RELATED ART DOCUMENTS

Patent Documents

SUMMARY OF THE INVENTION

Problems to be Solved by the Invention

However, the liquid crystal display device described in Patent Document 1 above had a problem in that because the conductive layers need to be disposed around the pixel electrode to reduce the parasitic capacitances, the aperture ratio is reduced by the conductive layer regions, and as a result, the performance of the liquid crystal display device is lowered.

Also, because the conductive layers need to be disposed separately, it caused another problem of making the manufacturing process more complex and increasing the cost.

The present invention was made in view of the above-mentioned problems. It is an object of the present invention to provide a liquid crystal display device that can prevent degradation in display quality caused by flickering without reducing the aperture ratio or increasing the cost.

Means for Solving the Problems

In order to achieve the above-mentioned object, a liquid crystal display device according to the present invention includes: a plurality of data signal lines; a plurality of scanning signal lines that cross the plurality of data signal lines; a plurality of auxiliary capacitance lines that extend in parallel with the scanning signal lines; a plurality of pixels each including a switching element that turns to an ON state when the scanning signal line is in a selected state and that turns to an OFF state when the scanning signal line is in a non-selected state, and a pixel electrode connected to the data signal line through the switching element, the plurality of pixels being arranged in a matrix so as to correspond to respective intersections of the plurality of data signal lines and the plurality of scanning signal lines, a common electrode disposed so as to face the pixel electrodes, and a liquid crystal layer sandwiched by the pixel electrodes and the common electrode. In the liquid crystal display device according to the present invention, the pixel electrode for a first pixel among the plurality of pixels is disposed in a second pixel that is adjacent to the first pixel, and the scanning signal line disposed in the first pixel and the pixel electrode for the first pixel are disposed apart from each other so as not to overlap in a plan view.

According to this configuration, a parasitic capacitance between the pixel electrode for the first pixel and the scanning signal line disposed in the first pixel can be reduced, allowing for a reduction in a feed-through voltage of the pixel electrode for the first pixel. This makes it possible to prevent degradation of display quality caused by flickering.

The present invention differs from the above-mentioned conventional technique in that there is no need to form conductive layers around the pixel electrodes, and it only requires a modification to wiring lines in the pixels. This makes it possible to prevent degradation of display quality caused by flickering without reducing the aperture ratio or increasing the cost.

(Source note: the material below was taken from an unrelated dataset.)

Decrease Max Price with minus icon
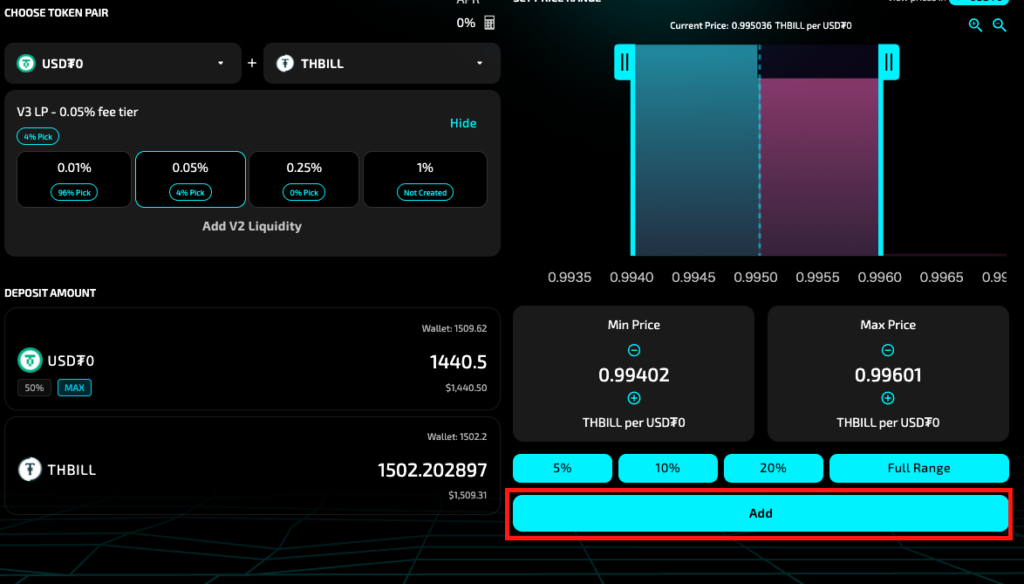Image resolution: width=1024 pixels, height=584 pixels. pos(887,351)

The liquid crystal display device according to the present invention may also be configured such that a relationship represented by d1>d2is satisfied, where d1is a distance between the scanning signal line disposed in the first pixel and the pixel electrode disposed in the second pixel, and d2is a distance between the scanning signal line disposed in the first pixel and the pixel electrode disposed in the first pixel.

According to this configuration, the parasitic capacitance between the pixel electrode for the first pixel and the scanning signal line disposed in the first pixel can be reliably reduced. This makes it possible to reliably reduce the feed-through voltage of the pixel electrode for the first pixel.

The liquid crystal display device according to the present invention may also be configured such that the auxiliary capacitance lines are disposed between the pixels, respectively.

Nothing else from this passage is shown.